Text:
■ ■ ■
C++ "Choice" Union
Asked Answered
I

4

6

Not sure if there is a term for this, "choice" seems to work. I'm working in C++, and I have a bunch of unions I need to create where the union represents a choice of one of the members of the union. The current "choice" is tracked and is always available. I am currently coding these "unions" manually, but I'm wondering whether there is any neat trick for doing this sort of thing (semi-)automatically.

I ran into the union limitation of not having assignment operator overloads or non-trival constructors or copy constructors on my first bout of trying to implement this, but realized that because I'm actually tracking the current "choice", there is very defined behavior to take under almost every situation.

Here is what I'm doing right now, (for only two choices, could be up to 10 or 15) and it's quite a significant amount of code nearly all of which is just boilerplate. Also, if anyone has any comments on whether or not what I have below is even valid that would be awesome, still picking up some of the craziness of C++...

struct MyChoice
{
    struct Choice1
    {
        int a;
        char* b;
    };

    struct Choice2
    {
        bool c;
        double d;
    };

    enum Choice
    {
        Choice_Choice1,
        Choice_Choice2
    } choice;

    char _value[max(sizeof(Choice1),sizeof(Choice2))]; // could be private
    Choice1& choice1()
    {
        if(choice == Choice_Choice2)
        {
            (*(Choice2*)_value)->~Choice2();
            (*(Choice1*)_value) = Choice1();
            choice = Choice_Choice1;
        }
        return *(Choice1*)_value;
    }
    Choice2& choice2()
    {
        if(choice == Choice_Choice1)
        {
             (*(Choice1*)_value)->~Choice1();
             (*(Choice2*)_value) = Choice2();
             choice = Choice_Choice2; 
        }
        return *(Choice2*)_value;
    }
    MyChoice()
    {
       _choice = Choice_Choice1;
       (*(Choice1)_value) = Choice1();
    }
    MyChoice(const MyChoice& other)
    {
       this->_choice = other.choice;
       if(this->_choice == Choice_Choice1)
          (*(Choice1*)_value) = other.choice1();
       else
          (*(Choice2*)_value) = other.choice2();
    }
    ~MyChoice()
    {
        if(_choice == Choice_Choice1)
            (*(Choice1)_value)->~Choice1();
        else
            (*(Choice2)_value)->~Choice2();
    }
};

Thanks for your help SO

Illuminate answered 21/7, 2010 at 21:26 Comment(2)
That's called a variant record in Pascal. C/C++ doesn't have special syntax for them probably for ease of implementation, and because unions provide a way to achieve a similar result, so why bother.Sucking
Thanks for the info + history :)Illuminate
Q
15

Try looking at boost::any and boost::variant. The first one enables you to insert any type in a boost::any variable, tracking its type. It's more a "check-at-runtime" type. The second one force you to define all the types to be inserted (ie boost::variant < Choice1, Choice2, ... > ), but enforce more type-checking at compile time.
■ ■ ■
To do:
A – According to the C++ union thread, what is this kind of construct called in Pascal?
B – Check each statement against the C++ union thread and say whether it agrees. Answer yes or no for each, quoting the words that decide it: (i) The asker expects to need up to 10 or 15 choices in some unions. (ii) boost::any requires all types to be defined in advance. (iii) The asker is currently writing these unions by hand.
C – Update the part of the C++ union thread that opens with the words containing "I ran into the" and closes with "almost every situation.", changing "first bout" to "first attempt".

Stored data:
■ ■ ■
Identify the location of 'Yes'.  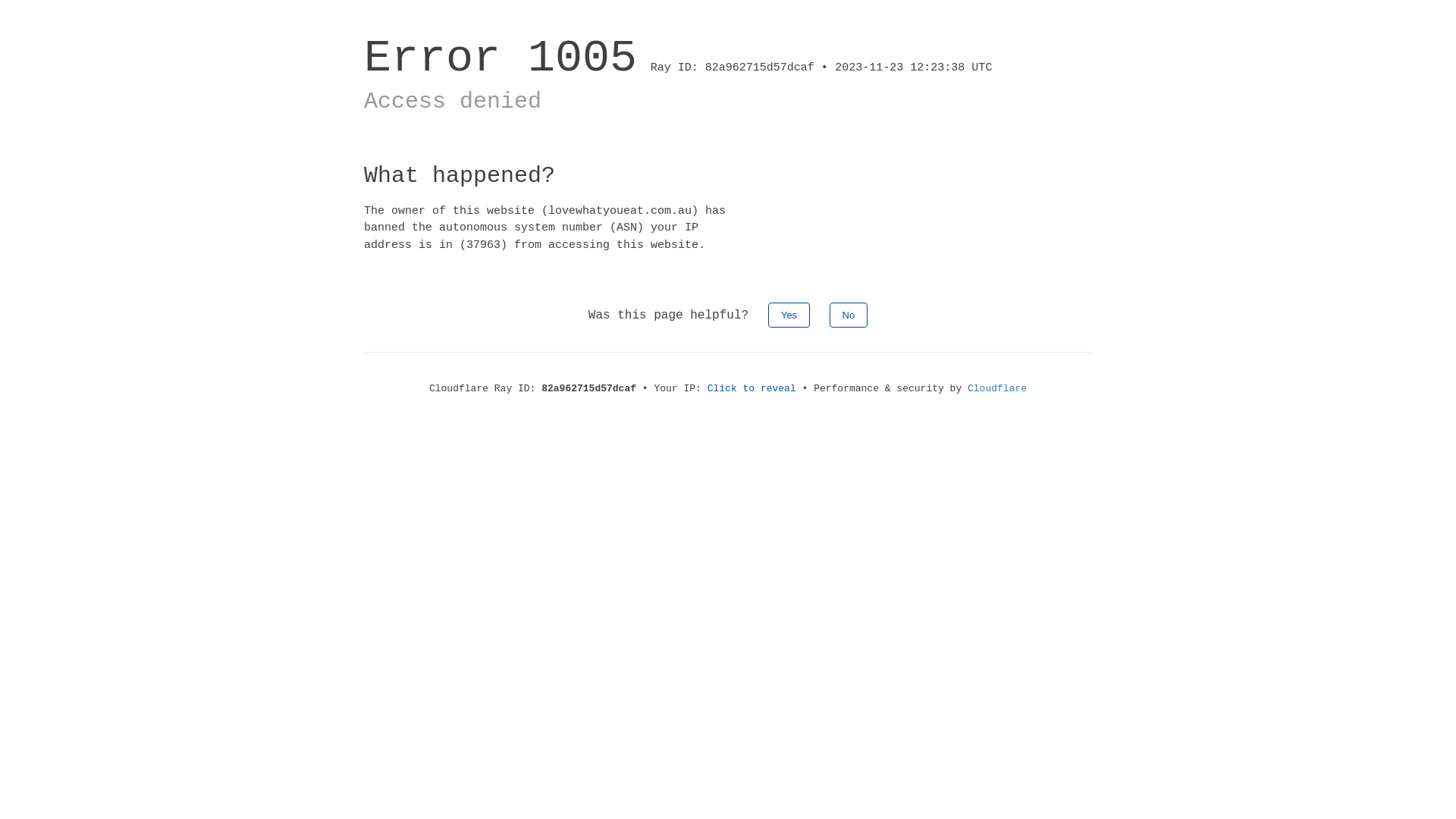
(767, 314).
■ ■ ■
Final results:
A – A variant record.

B –
(i) Yes: "for only two choices, could be up to 10 or 15"
(ii) No: "The first one enables you to insert any type in a boost::any variable, tracking its type."
(iii) Yes: "I am currently coding these "unions" manually"

C –
I ran into the union limitation of not having assignment operator overloads or non-trival constructors or copy constructors on my first attempt of trying to implement this, but realized that because I'm actually tracking the current "choice", there is very defined behavior to take under almost every situation.